A bio on Clinton’s website details Bell’s influences and describes how his unique visual style collided with Funkadelic’s groundbreaking fusion of funk and psychedelic rock.

“[Bell] particularly liked the distinct and disturbing packaging of Frank Zappa albums,” the bio reads. “It gave a special identity to the artist and to the fans who dug it. It plugged you into your own special shared universe. So he sent elaborately drawn letters to Funkadelic’s label with other samples. George Clinton liked the streetwise mutant style and asked him to do the Cosmic Slop album cover in 1973. That was the moment Funkadelic became everything we think about them being.”

Bell became a fixture for the band, creating the album covers for 1974’s Standing on the Verge of Getting It On, 1975’s Let’s Take It to the Strange and 1978’s One Nation Under a Groove. Warner Brothers censored his original cover for 1981’s The Electric Spanking of War Babies, which included a naked women inside a phallic-shaped spaceship; the resulting image feared a green patch plastered with the message “OH LOOK! The cover that ‘THEY’ were TOO SCARED to print!”

During the 1980s hiatus of Parliament-Funkadelic, Clinton recruited Bell to work on a wave of solo LPs, including 1982’s Computer Games, 1983’s You Shouldn’t-nuf Bit Fish, 1985’s Some of My Best Jokes are Friends and 1986’s Skeletons in the Closet.

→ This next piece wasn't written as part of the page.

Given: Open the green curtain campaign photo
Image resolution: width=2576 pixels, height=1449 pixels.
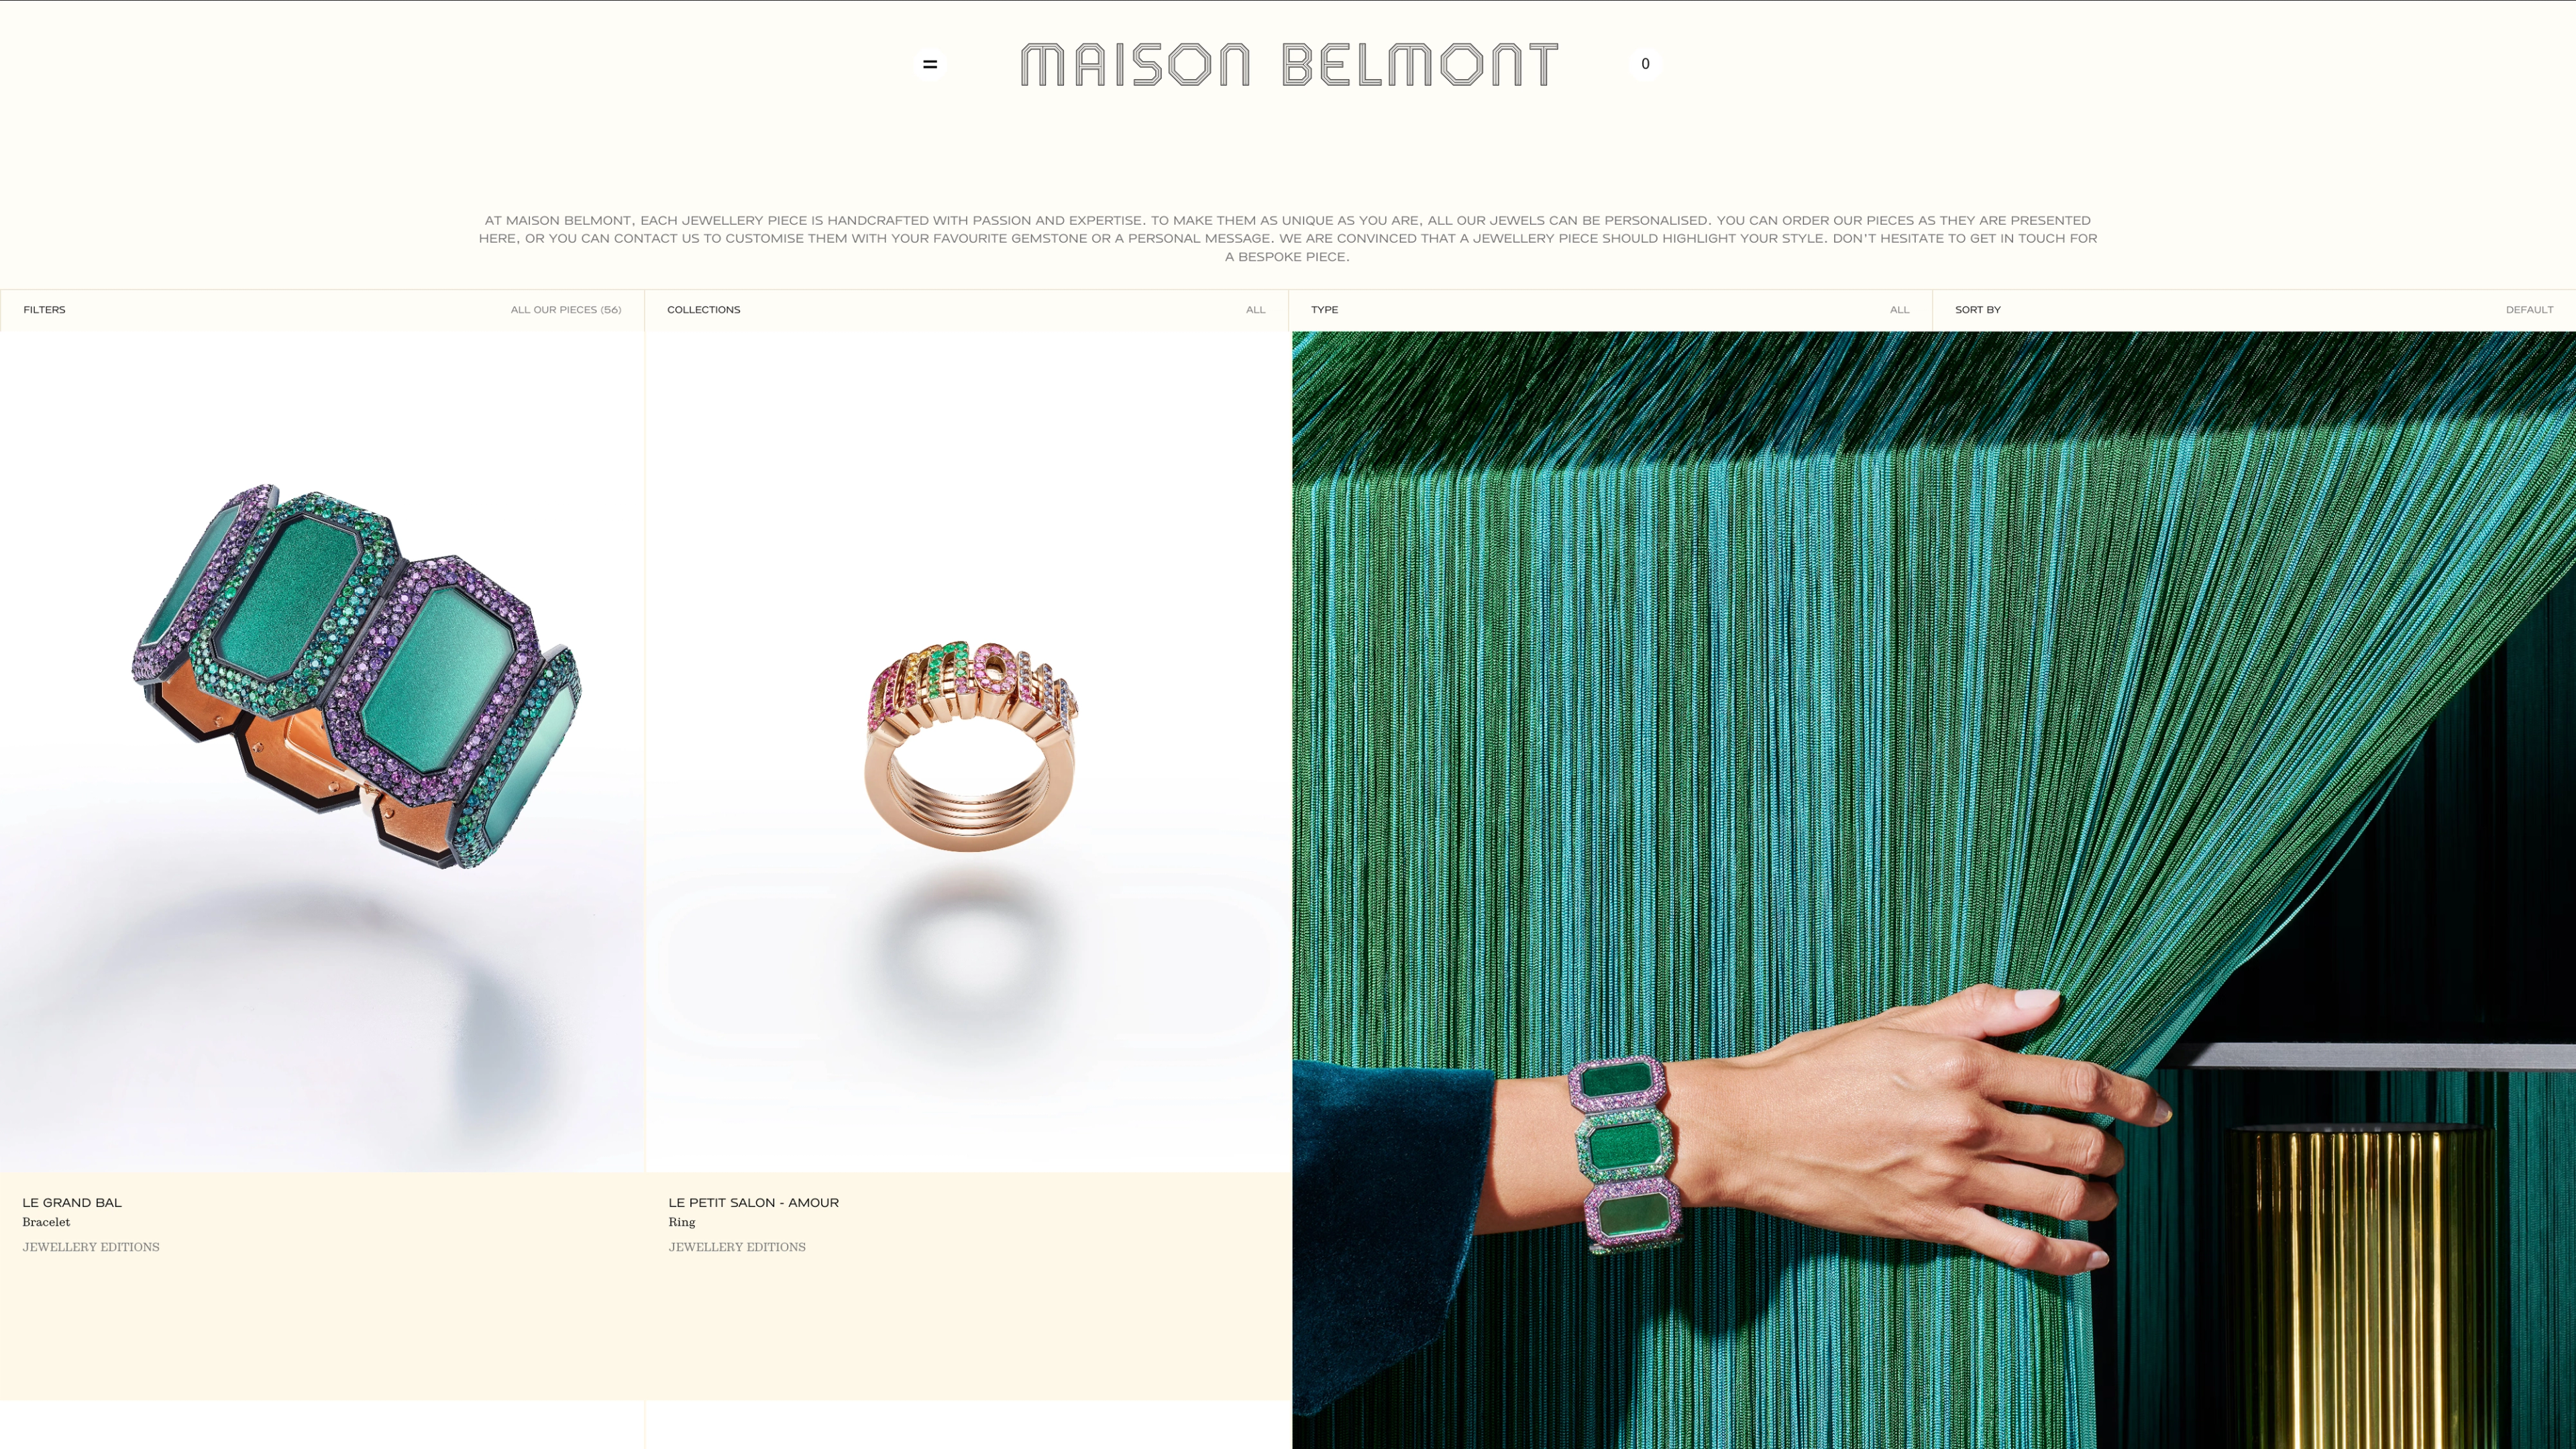Looking at the screenshot, I should [1934, 890].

“What Pedro Bell had done was invert psychedelia through the ghetto,” the Clinton website reads. “Like an urban Hieronymus Bosch, he cross-sected the sublime and the hideous to jarring effect. Insect pimps, distorted minxes, alien gladiators, sexual perversions. It was a thrill, it was disturbing. Like a florid virus, his markered mutations spilled around the inside and outside covers in sordid details that had to be breaking at least seven state laws.

“More crucially, his stream-of-contagion text rewrote the whole game,” the bio continues. “He single-handedly defined the P-Funk collective as sci-fi superheroes fighting the ills of the heart, society, and the cosmos. Funk wasn’t just a music, it was a philosophy, a way of seeing and being, a way for the tired spirit to hold faith and dance yourself into another day. As much as Clinton’s lyrics, Pedro Bell’s crazoid words created the mythos of the band and bonded the audience together.”

In a 2009 profile of Bell, The Chicago Sun-Times wrote that the artist was living in poverty and battling health issues. Late Parliament-Funkadelic keyboardist and co-founder Bernie Worrell performed at a benefit concert for Bell the following year.